_Exercise directions_.
Starting with the opening line of the entries below, transcribe each line exactly up to and including the one that has "Екатеринбург (297, 2326)"; pictures are not copied.

_Provided records_.

--------

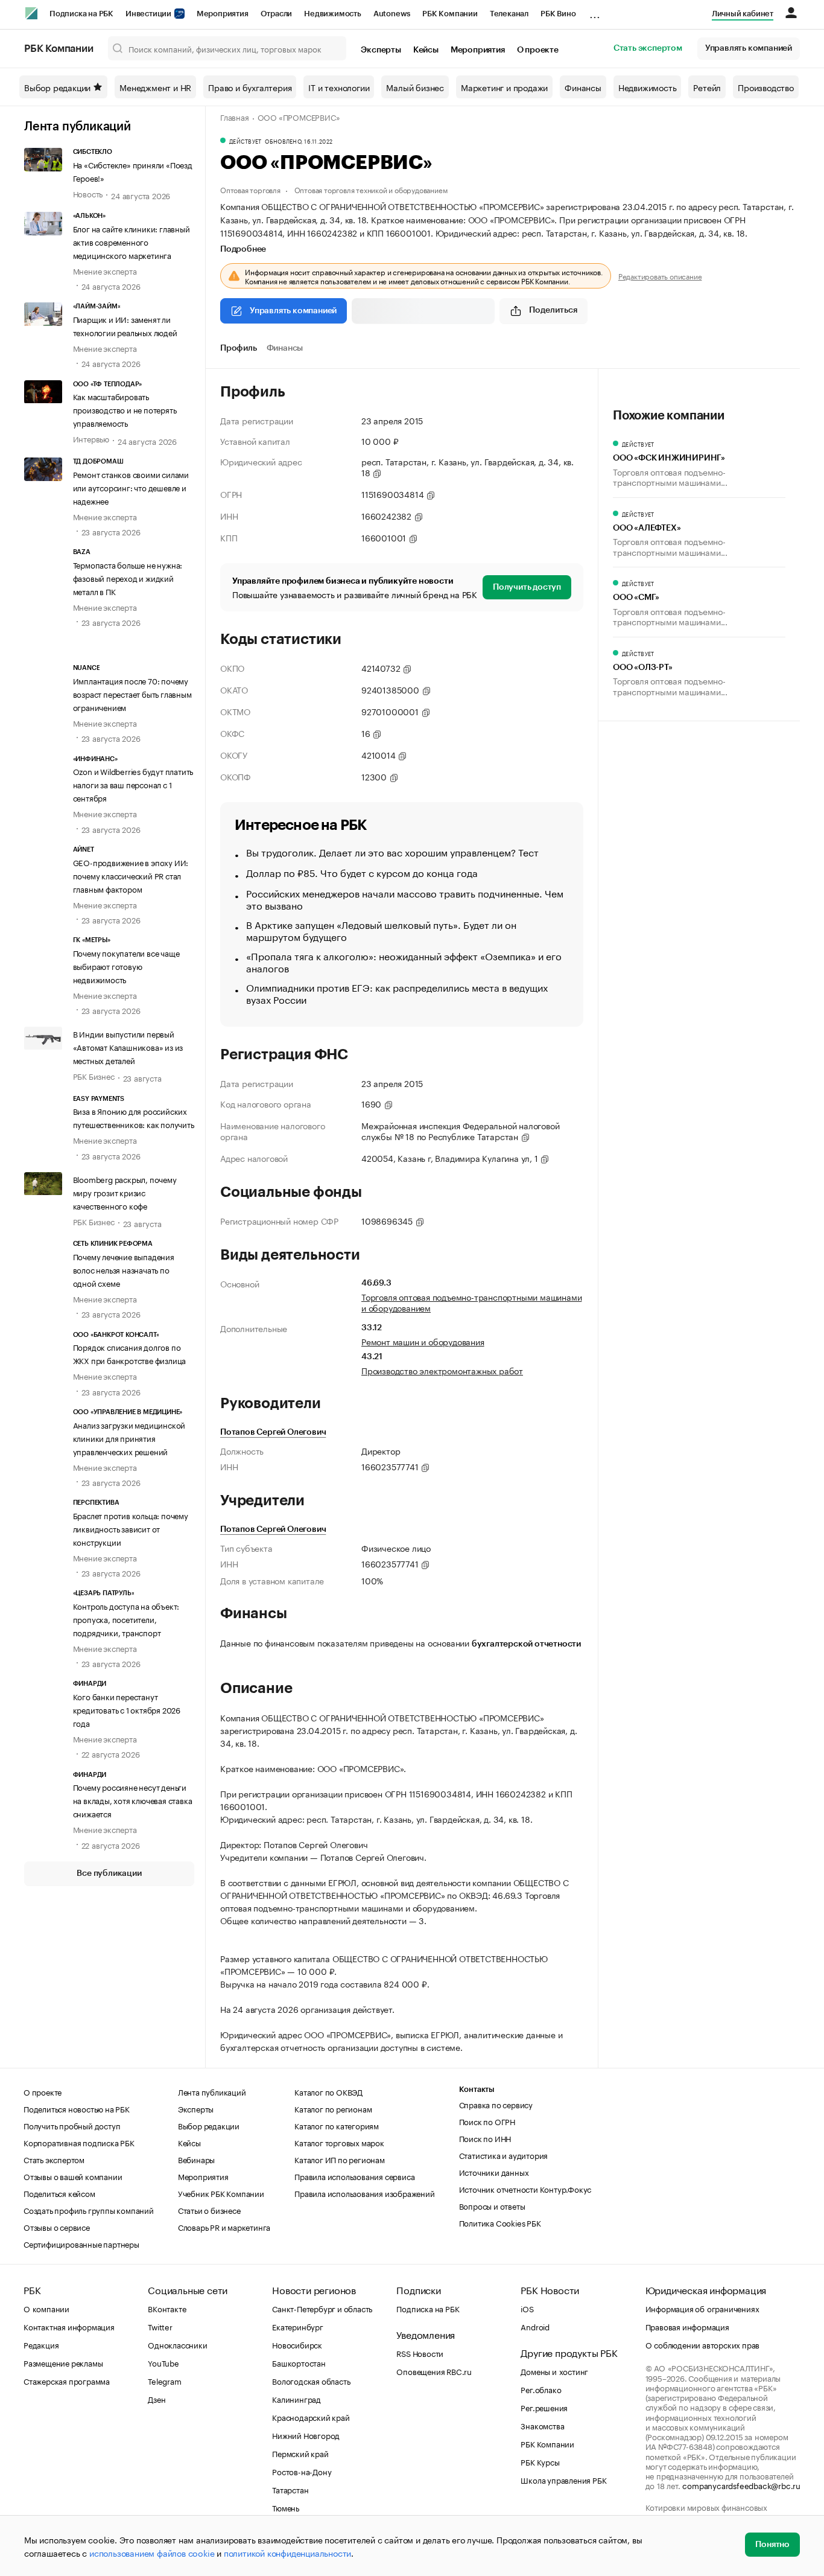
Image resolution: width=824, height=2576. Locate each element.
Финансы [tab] (285, 348)
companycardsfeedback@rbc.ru (741, 2485)
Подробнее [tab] (243, 249)
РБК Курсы (540, 2461)
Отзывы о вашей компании (73, 2176)
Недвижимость (332, 14)
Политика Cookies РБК (500, 2222)
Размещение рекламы (63, 2362)
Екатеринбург (297, 2326)
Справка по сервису (496, 2104)
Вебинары (196, 2159)
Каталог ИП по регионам (339, 2159)
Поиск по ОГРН (487, 2121)
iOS (527, 2308)
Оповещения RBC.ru (434, 2371)
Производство (766, 87)
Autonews (391, 14)
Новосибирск (297, 2344)
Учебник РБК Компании (221, 2193)
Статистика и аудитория (503, 2155)
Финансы (583, 87)
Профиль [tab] (238, 348)
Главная (234, 116)
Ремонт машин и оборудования (422, 1341)
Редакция (41, 2344)
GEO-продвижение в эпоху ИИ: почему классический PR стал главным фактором (131, 875)
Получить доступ (527, 587)
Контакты (477, 2089)
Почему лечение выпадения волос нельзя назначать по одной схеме (123, 1269)
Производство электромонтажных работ (442, 1370)
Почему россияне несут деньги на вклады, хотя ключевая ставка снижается (132, 1800)
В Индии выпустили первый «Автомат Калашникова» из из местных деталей (128, 1046)
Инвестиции (149, 14)
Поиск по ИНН (485, 2138)
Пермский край (300, 2453)
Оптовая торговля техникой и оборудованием (371, 189)
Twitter (160, 2326)
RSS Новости (419, 2353)
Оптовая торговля (250, 189)
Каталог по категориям (336, 2125)
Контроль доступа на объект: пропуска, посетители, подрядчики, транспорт (126, 1618)
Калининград (296, 2399)
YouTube (163, 2362)
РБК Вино (557, 14)
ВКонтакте (167, 2308)
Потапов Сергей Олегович (273, 1432)
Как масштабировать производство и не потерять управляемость (125, 409)
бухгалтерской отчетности (526, 1644)
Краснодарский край (310, 2417)
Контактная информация (69, 2326)
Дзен (156, 2399)
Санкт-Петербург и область (322, 2308)
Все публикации (109, 1873)
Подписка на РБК (81, 14)
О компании (46, 2308)
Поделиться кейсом (59, 2193)
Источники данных (494, 2172)
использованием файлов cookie (151, 2552)
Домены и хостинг (554, 2371)
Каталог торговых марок (339, 2142)
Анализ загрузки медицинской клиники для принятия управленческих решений (129, 1437)
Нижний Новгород (306, 2435)
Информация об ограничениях (702, 2308)
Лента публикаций (77, 127)
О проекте (538, 50)
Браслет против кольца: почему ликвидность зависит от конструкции (130, 1528)
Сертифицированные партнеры (81, 2243)
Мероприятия (223, 14)
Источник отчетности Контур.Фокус (525, 2188)
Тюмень (285, 2507)
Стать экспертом (647, 48)
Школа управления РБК (563, 2479)
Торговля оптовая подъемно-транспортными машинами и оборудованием (471, 1302)
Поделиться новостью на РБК (77, 2108)
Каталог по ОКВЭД (328, 2091)
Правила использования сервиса (354, 2176)
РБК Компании (450, 14)
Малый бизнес (415, 87)
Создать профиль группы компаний (89, 2210)
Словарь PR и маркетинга (224, 2227)
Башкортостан (299, 2362)
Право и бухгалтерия (249, 87)
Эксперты (381, 50)
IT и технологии (338, 87)
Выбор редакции (57, 87)
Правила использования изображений (364, 2193)
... (594, 11)
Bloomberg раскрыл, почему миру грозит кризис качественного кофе (125, 1192)
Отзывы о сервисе (57, 2227)
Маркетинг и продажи (504, 87)
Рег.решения (544, 2407)
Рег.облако (541, 2389)
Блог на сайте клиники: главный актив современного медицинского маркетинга (131, 241)
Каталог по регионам (333, 2108)
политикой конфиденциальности (287, 2552)
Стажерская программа (67, 2380)
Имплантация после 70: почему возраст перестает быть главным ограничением (132, 693)
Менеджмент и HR (155, 87)
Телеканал (509, 14)
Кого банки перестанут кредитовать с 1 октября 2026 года (126, 1709)
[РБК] (31, 13)
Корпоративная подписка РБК (79, 2142)
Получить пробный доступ (72, 2125)
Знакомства (542, 2425)
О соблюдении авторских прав (702, 2344)
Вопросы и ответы (492, 2205)
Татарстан (290, 2489)
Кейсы (426, 50)
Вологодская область (311, 2380)
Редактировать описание (660, 275)
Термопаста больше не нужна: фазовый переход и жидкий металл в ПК (128, 577)
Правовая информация (687, 2326)
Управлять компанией (748, 48)
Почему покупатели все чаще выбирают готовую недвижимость (126, 965)
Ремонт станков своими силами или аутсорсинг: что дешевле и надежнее (131, 487)
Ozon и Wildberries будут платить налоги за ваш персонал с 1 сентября (133, 784)
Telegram (164, 2380)
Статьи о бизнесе (209, 2210)
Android (535, 2326)
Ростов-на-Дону (301, 2471)
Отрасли (277, 14)
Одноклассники (177, 2344)
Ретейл (707, 87)
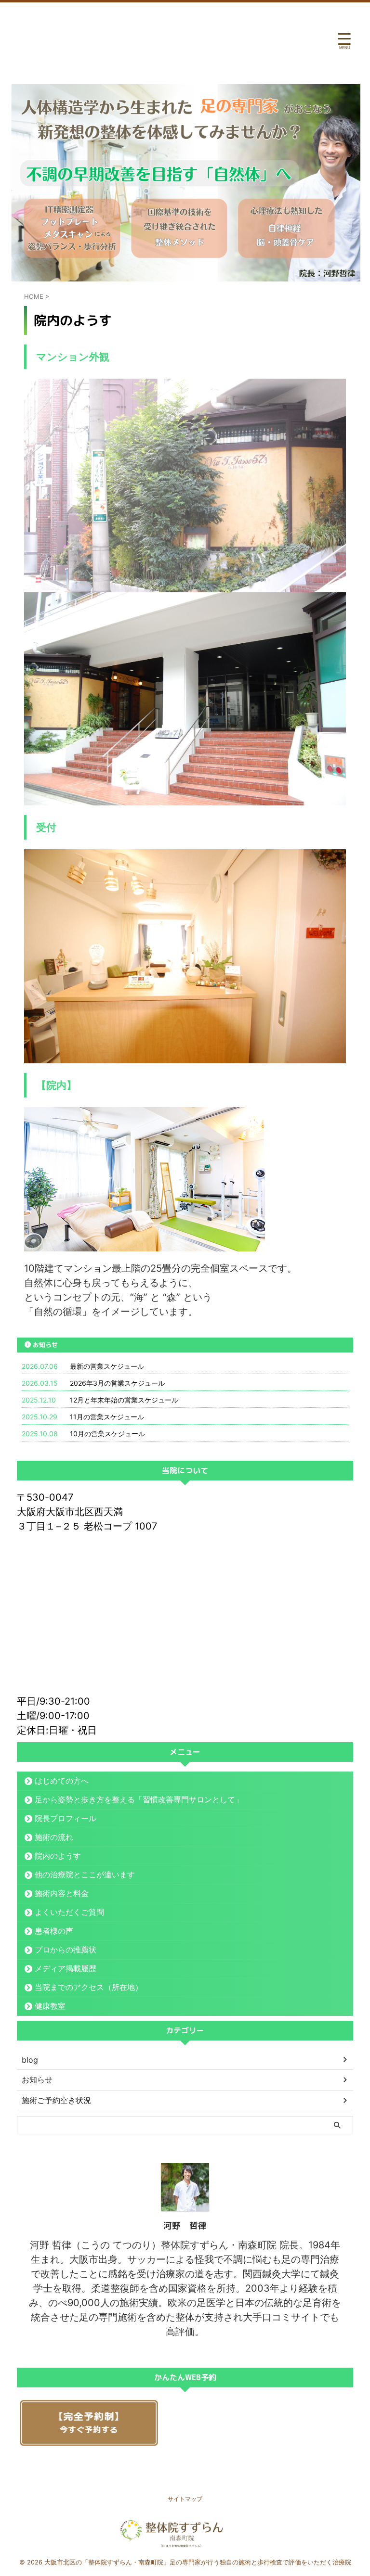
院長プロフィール (65, 1818)
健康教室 (50, 2006)
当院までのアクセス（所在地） (89, 1987)
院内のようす (58, 1856)
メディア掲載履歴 (65, 1968)
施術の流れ (54, 1837)
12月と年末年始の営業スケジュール (124, 1400)
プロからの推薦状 (65, 1949)
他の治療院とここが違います (85, 1874)
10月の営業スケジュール (107, 1433)
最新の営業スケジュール (107, 1366)
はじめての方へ (62, 1780)
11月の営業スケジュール (107, 1417)
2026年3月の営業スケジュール (117, 1383)
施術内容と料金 (62, 1893)
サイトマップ (185, 2498)
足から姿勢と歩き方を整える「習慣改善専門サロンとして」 (139, 1799)
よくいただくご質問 (69, 1912)
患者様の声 (54, 1931)
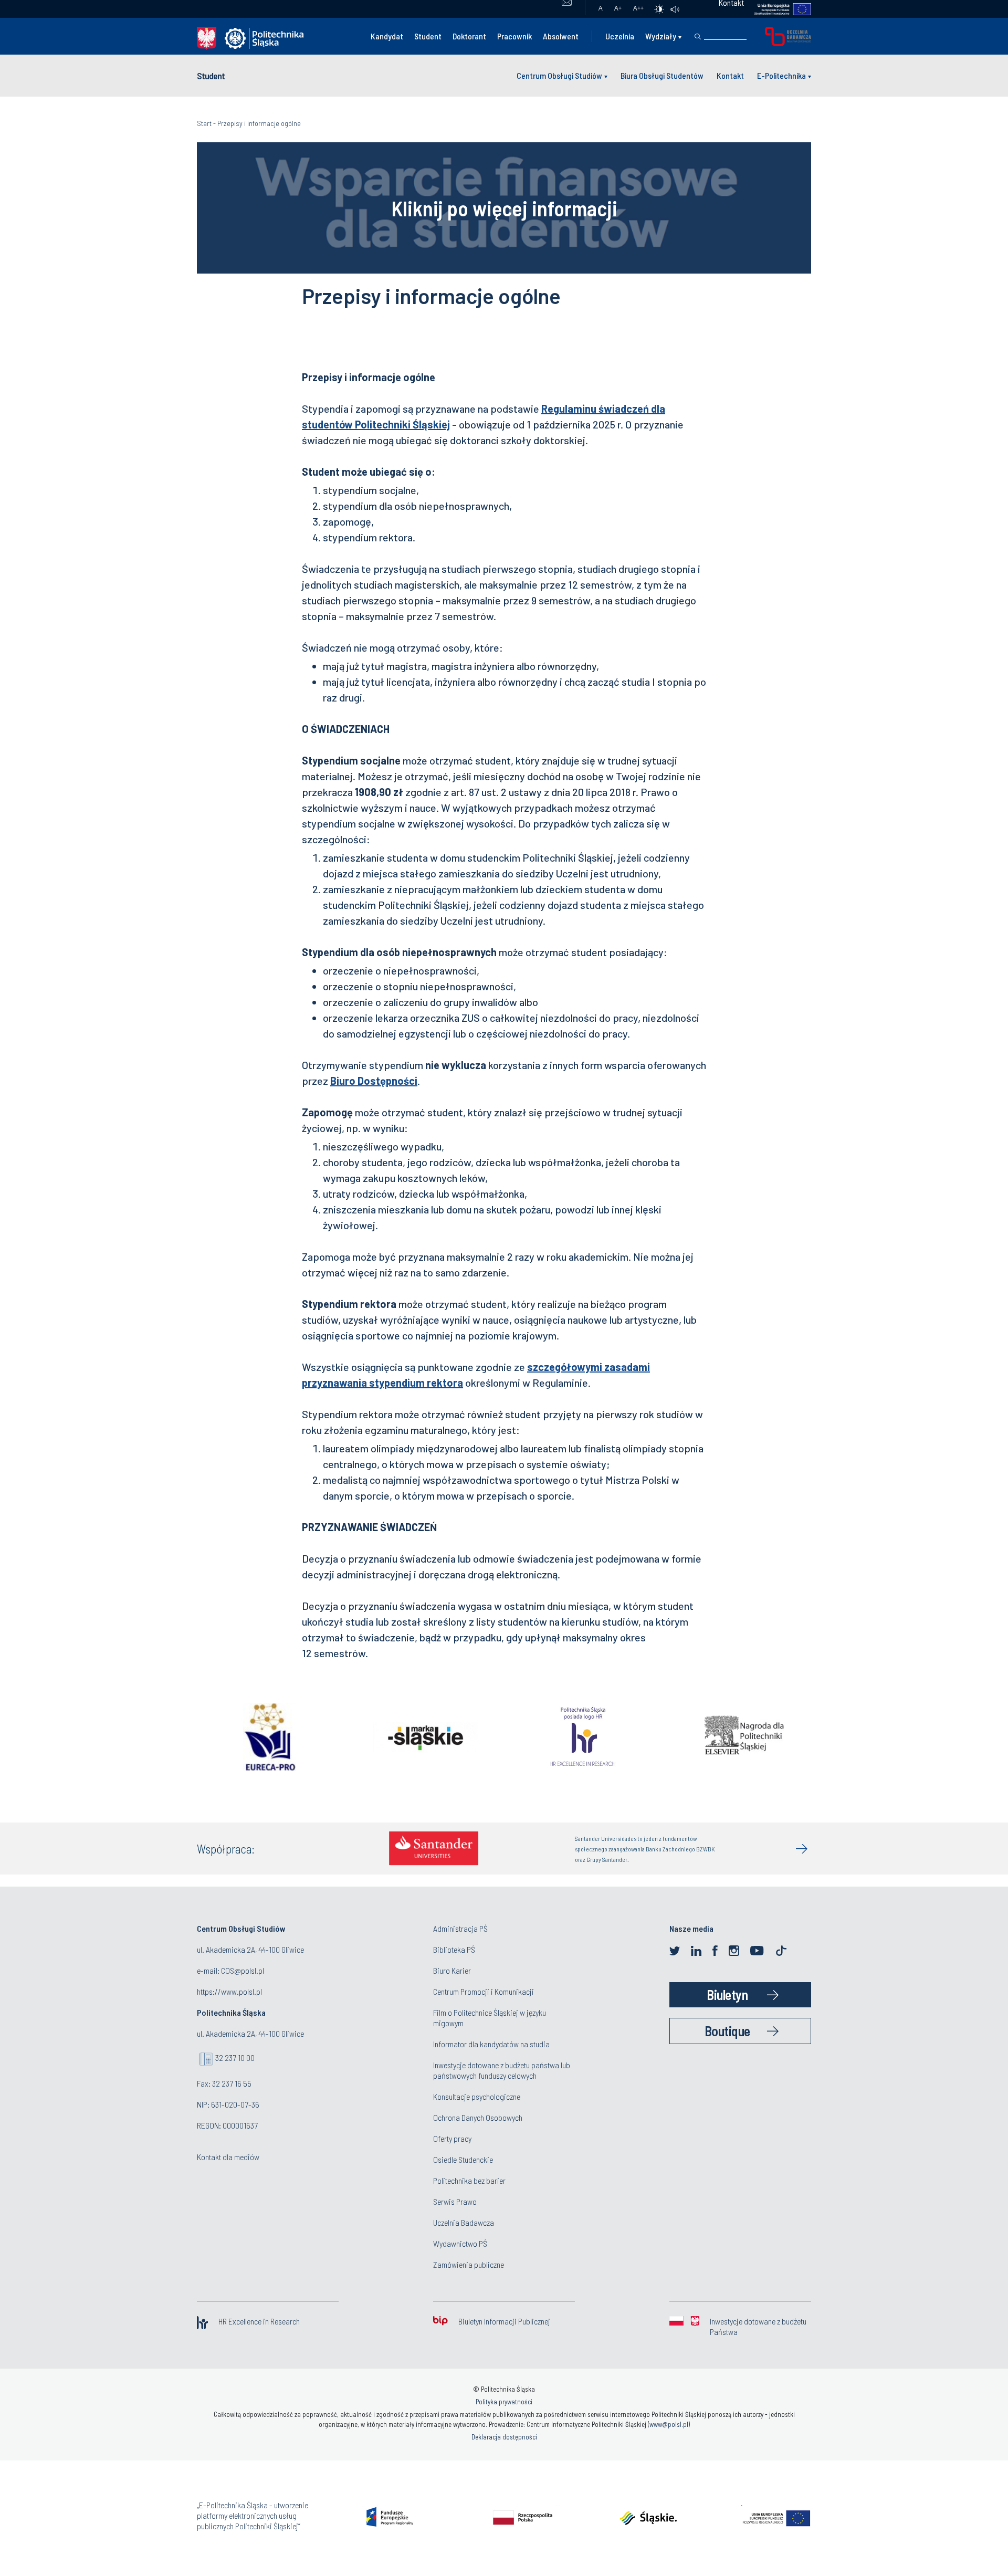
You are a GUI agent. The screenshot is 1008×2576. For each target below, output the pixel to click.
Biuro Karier (452, 1970)
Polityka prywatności (504, 2401)
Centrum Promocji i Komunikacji (483, 1991)
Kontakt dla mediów (228, 2157)
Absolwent (561, 36)
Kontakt (730, 75)
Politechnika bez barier (469, 2180)
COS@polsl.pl (242, 1970)
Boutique (727, 2031)
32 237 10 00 (235, 2057)
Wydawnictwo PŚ (460, 2243)
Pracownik (514, 36)
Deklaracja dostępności (504, 2437)
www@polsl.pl (668, 2424)
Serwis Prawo (455, 2201)
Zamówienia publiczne (468, 2264)
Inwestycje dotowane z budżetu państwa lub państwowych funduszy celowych (501, 2070)
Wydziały (660, 36)
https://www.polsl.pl (229, 1991)
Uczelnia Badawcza (463, 2222)
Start (204, 123)
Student (428, 36)
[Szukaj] (698, 37)
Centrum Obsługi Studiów (559, 75)
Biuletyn (727, 1994)
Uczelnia (619, 36)
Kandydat (387, 36)
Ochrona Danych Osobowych (477, 2117)
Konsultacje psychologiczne (476, 2096)
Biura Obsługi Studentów (662, 75)
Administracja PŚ (460, 1928)
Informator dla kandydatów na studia (491, 2044)
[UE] (778, 9)
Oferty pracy (452, 2138)
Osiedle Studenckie (463, 2159)
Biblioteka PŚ (454, 1949)
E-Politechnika (781, 75)
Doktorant (469, 36)
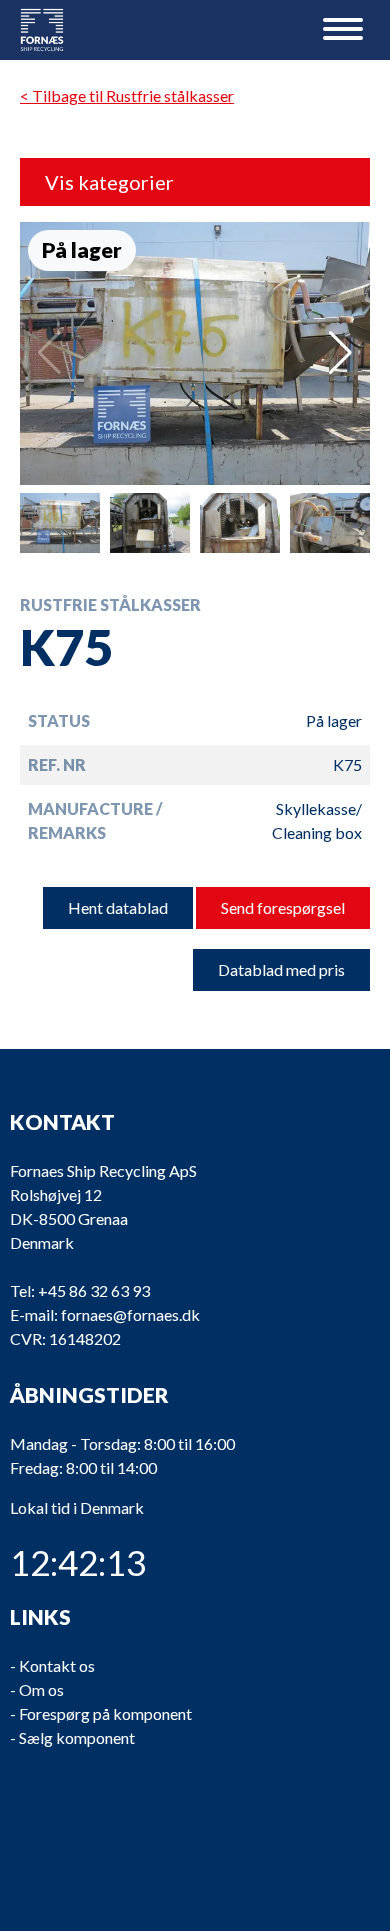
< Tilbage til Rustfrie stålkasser (127, 95)
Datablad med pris (281, 969)
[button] (340, 353)
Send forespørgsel (283, 907)
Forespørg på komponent (105, 1713)
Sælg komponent (77, 1737)
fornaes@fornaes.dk (130, 1314)
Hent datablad (118, 907)
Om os (41, 1689)
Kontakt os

--------

_The answer_.
Image resolution: width=824, height=2576. Locate each element.
Финансы [tab] (285, 348)
companycardsfeedback@rbc.ru (741, 2485)
Подробнее [tab] (243, 249)
РБК Курсы (540, 2461)
Отзывы о вашей компании (73, 2176)
Недвижимость (332, 14)
Политика Cookies РБК (500, 2222)
Размещение рекламы (63, 2362)
Екатеринбург (297, 2326)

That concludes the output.